**Problem statement**. Reproduce verbatim the lines of the material below that begin with the line containing "Braga, Leila (1) (72, 637)" and end with the line containing "Biblioteca Central (80, 1181)", including both of those lines.

**Information provided**.

-- Start --

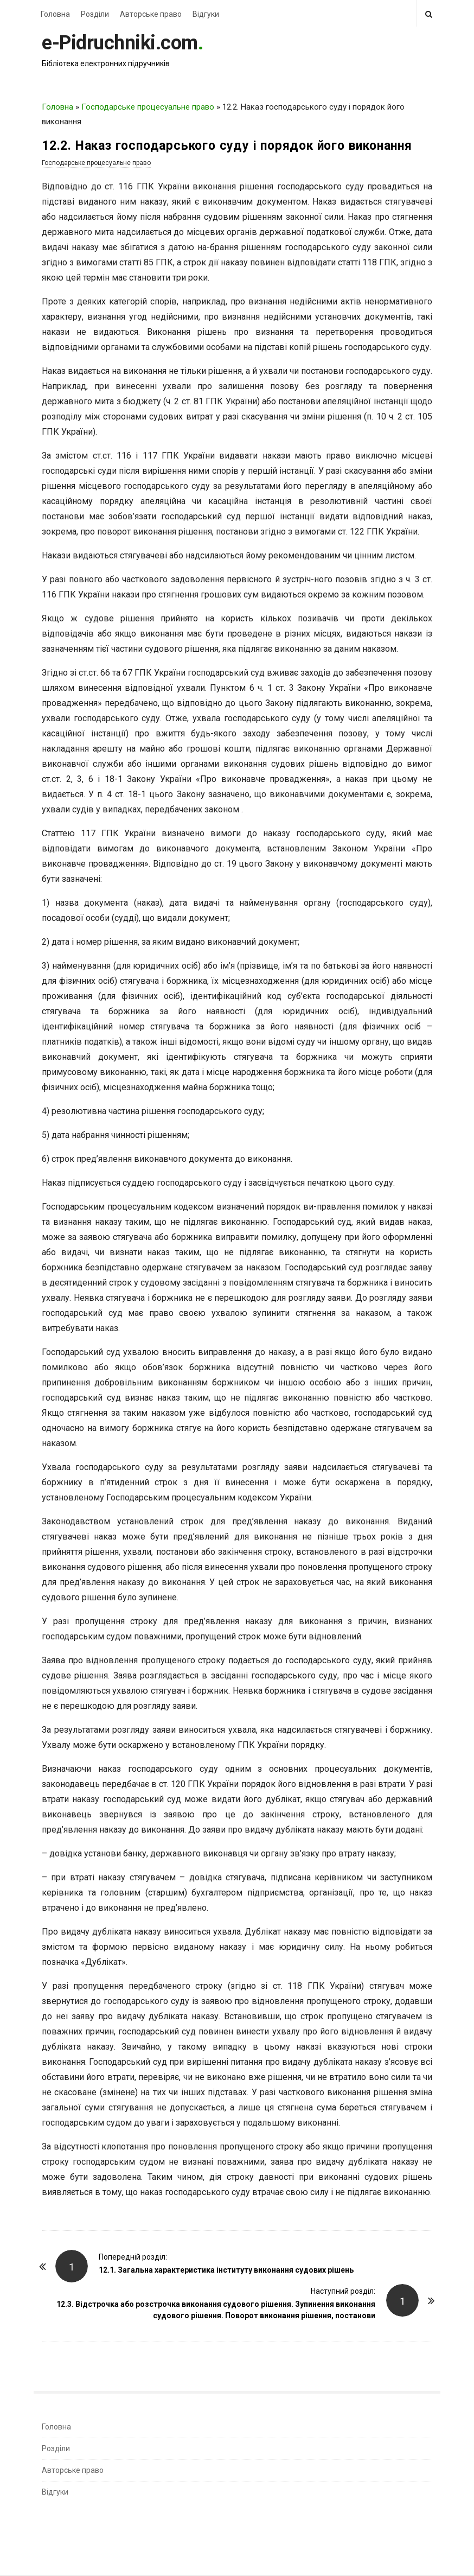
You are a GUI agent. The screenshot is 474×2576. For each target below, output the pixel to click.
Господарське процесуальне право (147, 107)
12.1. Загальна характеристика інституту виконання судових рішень (226, 2270)
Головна (55, 14)
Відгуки (206, 14)
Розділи (95, 14)
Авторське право (151, 14)
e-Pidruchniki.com (120, 42)
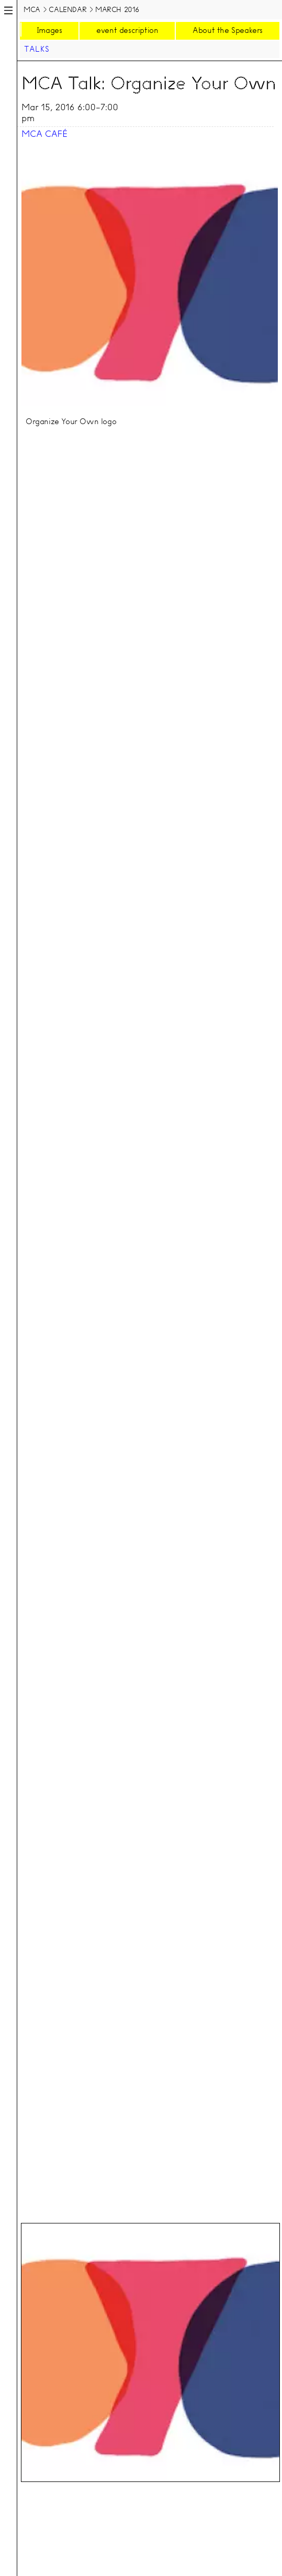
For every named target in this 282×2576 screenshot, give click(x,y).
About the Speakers (228, 30)
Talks (36, 49)
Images (49, 30)
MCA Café (44, 133)
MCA (32, 9)
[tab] (150, 2352)
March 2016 (117, 9)
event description (127, 30)
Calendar (67, 9)
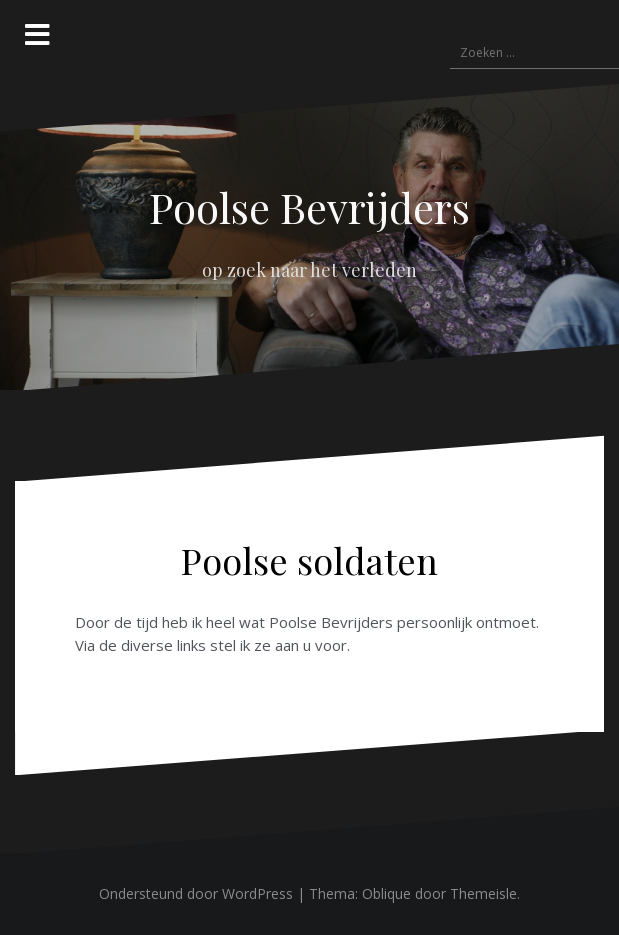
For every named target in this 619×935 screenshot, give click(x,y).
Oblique (386, 893)
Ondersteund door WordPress (196, 893)
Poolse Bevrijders (309, 207)
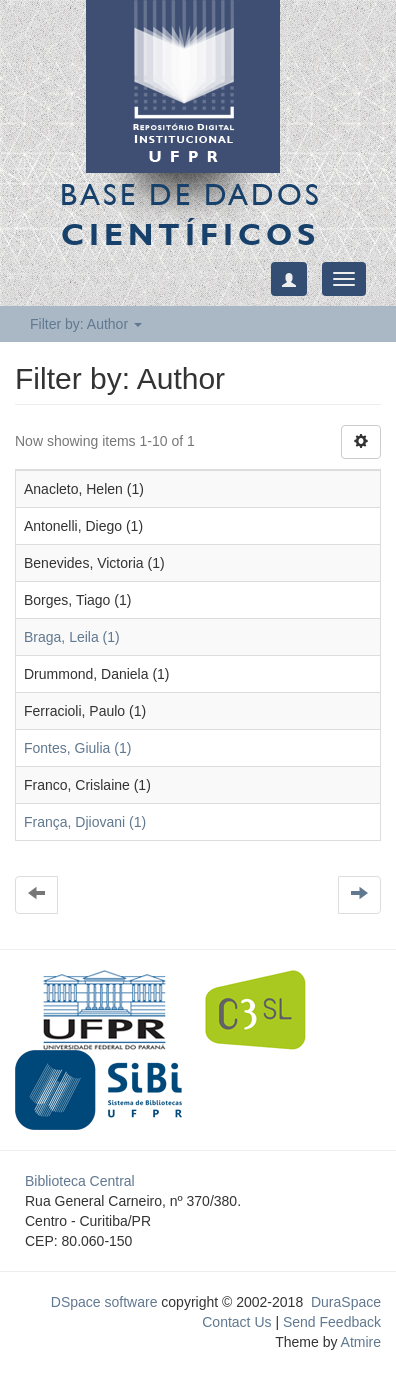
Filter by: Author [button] (86, 324)
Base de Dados (191, 214)
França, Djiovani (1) (85, 822)
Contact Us (236, 1322)
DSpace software (104, 1302)
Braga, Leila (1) (72, 637)
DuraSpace (346, 1302)
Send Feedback (332, 1322)
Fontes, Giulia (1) (77, 748)
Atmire (359, 1342)
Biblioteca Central (80, 1181)
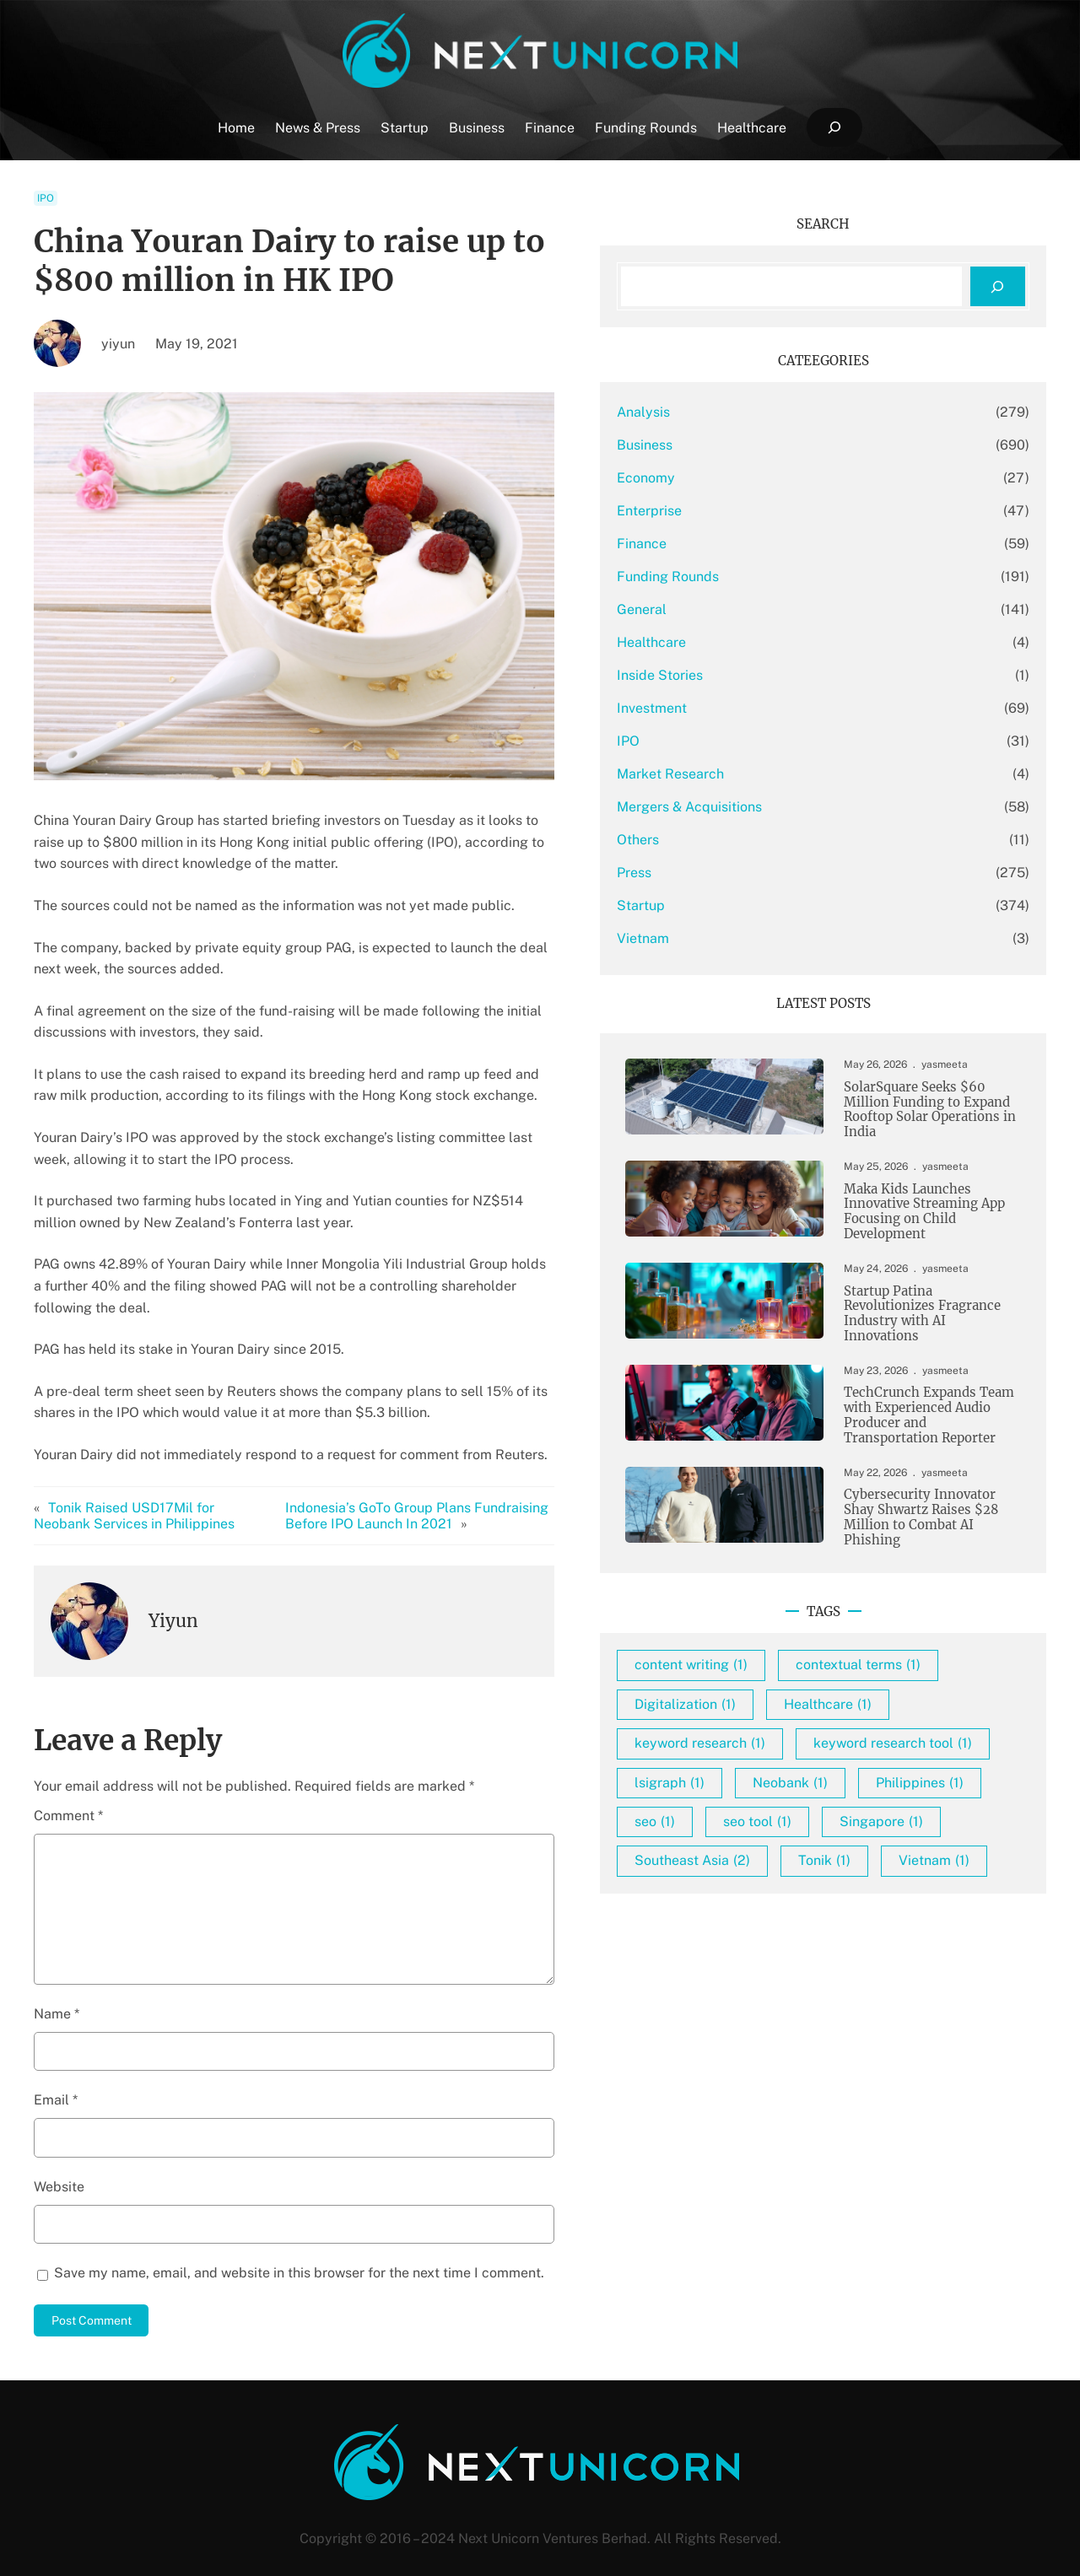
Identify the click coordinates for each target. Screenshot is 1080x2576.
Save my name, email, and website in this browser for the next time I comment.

-- End --

**Solution to this exercise**.
Braga, Leila (1) (72, 637)
DuraSpace (346, 1302)
Send Feedback (332, 1322)
Fontes, Giulia (1) (77, 748)
Atmire (359, 1342)
Biblioteca Central (80, 1181)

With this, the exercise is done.